Termination of employment can occur in a number of ways, the most common being lay offs and involuntary termination.


  • Involuntary termination is the most drastic form of termination and is also known as firing, sacking, shit-canning or canning. It occurs for many reasons, namely: work performance that is sub-par, frequent absence, insubordination or the inability to interact with coworkers, inappropriate behavior, illegal activities and more. It is often the last step of several in which the employee had previously been warned.
  • De facto firings are considered a voluntary termination and help the company avoid paying increased unemployment costs.
  • Discriminatory, or retaliatory, termination occurs due to an employee’s physical or mental disability or his or her race, gender or sexual orientation. A retaliatory termination occurs when the manager or supervisor wants to act against the employee. These types of termination are considered a violation of federal law.
  • Forced resignations occur in order to avoid the risks and costs of firing an employee. This allows an employee to make a more graceful exit and is common among people in high-profile positions.
  • Changes of conditions occur when a company degrades an employee’s working conditions in hopes of forcing him or her to leave on his or her own accord.
  • One can also be laid off or downsized, which occurs not due to performance but because of a company’s economic needs. An employee who is laid off may later be hired by the same company if the situation changes.

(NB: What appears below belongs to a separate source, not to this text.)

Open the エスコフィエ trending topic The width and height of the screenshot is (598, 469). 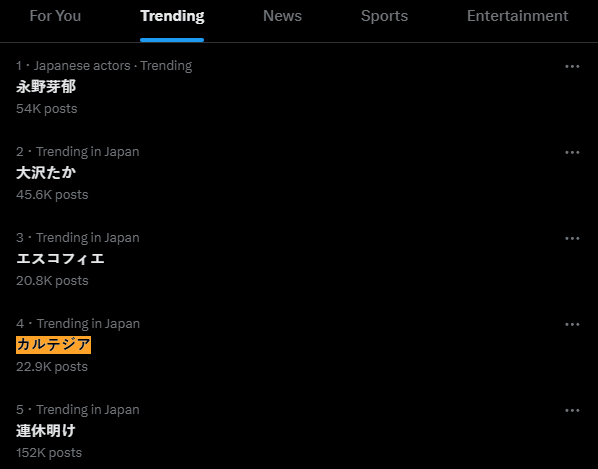(60, 259)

Depending on the circumstances, some companies will offer an employee a severance package or unemployment benefits.


Firing an employee is considered a risky and expensive practice. Some form of extensive documentation is required in case the employee brings about a wrongful termination suit). Fired employees often sue their former employers, offer trade secrets or expose any illegal doings within the company.

A company’s unemployment costs (the benefits they are required to pay to terminated employees) increase according to the number of workers who are laid off or fired.